翌日、ジェーンはベビー・ジェーン返りして砂浜で山を作ったりして遊んでいました。
砂浜に居た警官はジェーンの車を発見し、特定していました。
ブランチは死にかけており「助けて」と懇願するのですが、もう違う世界に行ってしまったジェーンは「ダメよ」と微笑むだけでした。
ブランチは死ぬ前に真相を打ち明けると告げ、あの交通事故が実は自分の自爆であり、ジェーンは無罪だったと告白しました。
パーティーで笑いものにされたブランチは門を開けに行ったジェーンを轢こうとし、ジェーンは間一髪逃れてブランチは半身不随ということだそうです。
ジェーン=どう見ても犯人っていう持ってき方が上手いですよね。
酔っていて何も覚えていなかったジェーンはそのまま犯人にされてしまい、ブランチもそれを否定しなかったのでした。
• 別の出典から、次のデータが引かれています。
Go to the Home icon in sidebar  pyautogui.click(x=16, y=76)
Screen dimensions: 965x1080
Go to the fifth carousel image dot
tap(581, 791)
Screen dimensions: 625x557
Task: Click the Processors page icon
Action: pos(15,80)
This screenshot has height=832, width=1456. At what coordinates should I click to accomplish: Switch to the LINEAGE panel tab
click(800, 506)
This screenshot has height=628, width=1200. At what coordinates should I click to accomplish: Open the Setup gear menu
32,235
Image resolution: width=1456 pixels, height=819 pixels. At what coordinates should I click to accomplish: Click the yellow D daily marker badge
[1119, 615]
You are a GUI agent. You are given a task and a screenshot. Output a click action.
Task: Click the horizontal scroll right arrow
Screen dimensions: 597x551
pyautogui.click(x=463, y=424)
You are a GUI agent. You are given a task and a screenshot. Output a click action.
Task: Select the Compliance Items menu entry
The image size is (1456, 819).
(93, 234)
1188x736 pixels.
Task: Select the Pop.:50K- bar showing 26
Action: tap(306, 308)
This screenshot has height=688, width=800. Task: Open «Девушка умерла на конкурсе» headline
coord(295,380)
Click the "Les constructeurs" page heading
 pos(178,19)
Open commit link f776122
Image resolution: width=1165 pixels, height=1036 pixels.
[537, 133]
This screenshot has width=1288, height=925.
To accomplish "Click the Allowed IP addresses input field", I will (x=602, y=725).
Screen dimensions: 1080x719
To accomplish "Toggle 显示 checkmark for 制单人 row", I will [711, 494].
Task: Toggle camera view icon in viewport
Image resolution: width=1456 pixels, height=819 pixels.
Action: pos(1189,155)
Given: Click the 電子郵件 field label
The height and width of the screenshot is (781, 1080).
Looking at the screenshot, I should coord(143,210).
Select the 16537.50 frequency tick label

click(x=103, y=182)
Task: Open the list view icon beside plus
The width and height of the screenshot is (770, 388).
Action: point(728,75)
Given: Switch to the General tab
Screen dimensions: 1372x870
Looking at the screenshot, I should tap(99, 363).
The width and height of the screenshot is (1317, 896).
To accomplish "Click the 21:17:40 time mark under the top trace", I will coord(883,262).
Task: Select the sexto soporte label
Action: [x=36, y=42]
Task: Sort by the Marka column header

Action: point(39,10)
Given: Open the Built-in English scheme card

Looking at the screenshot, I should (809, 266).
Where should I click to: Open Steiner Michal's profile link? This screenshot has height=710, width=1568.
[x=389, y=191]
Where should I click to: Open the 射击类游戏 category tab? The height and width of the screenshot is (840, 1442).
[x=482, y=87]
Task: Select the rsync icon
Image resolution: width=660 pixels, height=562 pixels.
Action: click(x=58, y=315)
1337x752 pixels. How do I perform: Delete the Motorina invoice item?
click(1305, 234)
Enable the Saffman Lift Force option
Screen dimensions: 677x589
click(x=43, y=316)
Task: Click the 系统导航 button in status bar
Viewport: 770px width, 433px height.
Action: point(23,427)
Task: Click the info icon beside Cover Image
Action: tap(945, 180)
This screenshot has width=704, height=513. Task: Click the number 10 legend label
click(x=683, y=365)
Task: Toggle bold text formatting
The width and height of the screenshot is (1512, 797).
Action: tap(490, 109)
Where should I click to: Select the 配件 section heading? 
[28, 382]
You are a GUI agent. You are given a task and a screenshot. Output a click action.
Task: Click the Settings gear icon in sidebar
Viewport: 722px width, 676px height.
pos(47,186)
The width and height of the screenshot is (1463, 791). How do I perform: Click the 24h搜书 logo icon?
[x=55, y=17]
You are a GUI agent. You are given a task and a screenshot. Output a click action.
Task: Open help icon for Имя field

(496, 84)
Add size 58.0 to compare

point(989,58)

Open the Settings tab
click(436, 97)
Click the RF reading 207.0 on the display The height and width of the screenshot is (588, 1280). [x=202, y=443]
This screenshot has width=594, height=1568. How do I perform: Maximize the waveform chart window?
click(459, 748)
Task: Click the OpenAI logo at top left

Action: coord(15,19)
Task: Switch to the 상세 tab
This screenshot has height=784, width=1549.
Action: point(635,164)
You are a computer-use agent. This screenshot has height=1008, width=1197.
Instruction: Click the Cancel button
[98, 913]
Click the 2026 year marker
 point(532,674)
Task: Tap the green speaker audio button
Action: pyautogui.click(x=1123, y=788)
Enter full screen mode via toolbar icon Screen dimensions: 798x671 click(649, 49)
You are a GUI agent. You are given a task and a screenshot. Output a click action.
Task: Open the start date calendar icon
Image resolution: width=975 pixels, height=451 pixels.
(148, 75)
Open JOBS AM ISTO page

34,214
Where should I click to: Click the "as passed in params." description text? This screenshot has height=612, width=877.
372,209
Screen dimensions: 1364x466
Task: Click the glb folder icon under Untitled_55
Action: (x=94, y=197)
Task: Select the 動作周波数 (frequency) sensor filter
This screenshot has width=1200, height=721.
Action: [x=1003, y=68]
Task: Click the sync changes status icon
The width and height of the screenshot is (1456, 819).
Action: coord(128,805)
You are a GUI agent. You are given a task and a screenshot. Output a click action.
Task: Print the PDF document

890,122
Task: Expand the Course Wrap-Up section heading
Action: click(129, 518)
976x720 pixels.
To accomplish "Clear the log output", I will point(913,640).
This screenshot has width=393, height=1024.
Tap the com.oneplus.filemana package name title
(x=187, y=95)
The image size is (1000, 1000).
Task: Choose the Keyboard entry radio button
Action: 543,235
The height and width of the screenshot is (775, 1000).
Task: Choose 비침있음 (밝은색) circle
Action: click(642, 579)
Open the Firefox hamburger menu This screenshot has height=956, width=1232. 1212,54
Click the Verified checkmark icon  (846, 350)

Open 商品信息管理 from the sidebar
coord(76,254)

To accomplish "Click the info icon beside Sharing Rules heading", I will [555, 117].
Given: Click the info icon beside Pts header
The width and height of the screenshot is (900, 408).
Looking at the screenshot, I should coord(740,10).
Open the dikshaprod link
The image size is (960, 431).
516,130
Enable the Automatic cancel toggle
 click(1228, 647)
ブランチの言葉がどこまでジェーンに届いたかは分かりませんが、ジェーンは「私達、無駄にいがみ合っていたのね」と言い、アイスクリームを売店に買いに行きました。
アイスを持って戻るジェーンを警官が発見して詰め寄り、色々と質問しました。
彼女はそれには答えず、集まって来た人々を見てクルクルとベビー・ジェーン返りして踊りました。
間もなく警官がブランチを発見して駆け寄り、ジェーンはいつまでも踊り続けていました。

エンドマークで終了です。

わだかまりは解けたのでしょうか?
アイス買うときのジェーンの晴れやかな表情は凄いですね。
やっぱり美人なんだなあと思いました。